One of Nelson’s biggest success stories of the last decade has been acquired by a California company.
82380westernstarTarasoft
Tarasoft founder Seain Conover is bullish about the prospects for the operation he founded

One of Nelson’s biggest success stories of the last decade has been acquired by a California company, in a move its principal says bodes well for everyone.

Santa Ana-based CoreLogic bought local real estate software firm Tarasoft last month for an undisclosed price.

Founder Seain Conover, who is staying on, says although Tarasoft is being rolled into CoreLogic’s MarketLinx division, they will continue to operate in Nelson.

“I’ve heard some folks from the Chamber, for instance, ask about potential job losses,” he says. “Nothing could be further from the truth. What they’ve really done is placed all the other project strategy and direction under our team here.”

Tarasoft’s Matrix product is used by 17 multiple listing services across North America, including ones in St. Louis, Montreal, Minnesota, California, Washington, and Kansas — each with thousands of members.

Conover says they will be given responsibility for other products and “much wider direction” in charting the industry’s future.

“We’ll oversee Matrix, but also 12 or 13 other products, including ones we were competing with as recently as a month ago,” he says. “Our team is going to be critically involved in all future roadmapping.”

Conover adds he’s excited from a personal perspective, since he will be able to resume a more hands-on role in software development.

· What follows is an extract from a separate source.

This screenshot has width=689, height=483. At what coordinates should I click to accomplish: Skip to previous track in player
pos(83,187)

“I’ve been doing many other things over the years. Life gets busier with the administrative, legal, and financial sides. But the thing that matters most to me is turning ideas into a real life product that serves professionals. That’s a lot of fun.”

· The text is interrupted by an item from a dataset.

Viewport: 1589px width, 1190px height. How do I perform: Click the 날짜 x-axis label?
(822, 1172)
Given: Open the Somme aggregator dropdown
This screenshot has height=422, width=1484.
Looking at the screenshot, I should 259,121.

Conover says the sale came together “relatively quickly.”

“The industry has gotten much more sophisticated. There are fewer companies today but serving a much richer platform. For a number of reasons it made sense to join forces.”

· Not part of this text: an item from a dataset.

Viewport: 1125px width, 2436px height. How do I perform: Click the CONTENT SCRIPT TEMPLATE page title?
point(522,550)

CoreLogic was previously Tarasoft’s biggest competitor.

Before acquiring Tarasoft, CoreLogic served 130 multiple listing services. The company has over 6,500 employees and posted revenues of $1.6 billion in 2010.

“This is a growth play for us, not a ‘reduce redundancies and overlapping costs’ play,” CoreLogic MarketLinx CEO Ben Graboske said in a news release. “Tarasoft has done a great job growing, and we want them to continue to grow.”

Nelson as tech incubator

Since arriving in Nelson from Vancouver in 1996, Conover has watched Tarasoft go from two employees to over 30. They also have a few on Vancouver Island, where co-principal Brian de Schepper is based.

With the company’s sale, those employees will join 250 others in the CoreLogic MarketLinks division, and assume responsibility for a broader range of software.

But Conover says he wouldn’t entertain leaving Nelson.

“It’s what I consider home. Even if I had an opportunity to go somewhere else, I wouldn’t,” he says. “My kids were born here.”

Conover wrote his first line of code in 1989, founded his company the following year, and soon after made the “terrifying jump” from zero to two employees.

“In the early years because we didn’t have as sophisticated recruiting, we ended up [hiring] a lot of local folks, but it became a little harder,” he says.

Today about one-third of the staff is native to the area or has lived here their whole lives, another third was recruited from outside, and the remaining third is comprised of “folks who moved here and then discovered us. They came here for lifestyle choices, not a job first.”

(CORRECTION: An earlier version of this story stated incorrectly that CoreLogic served eight multiple listing services before acquiring Tarasoft.)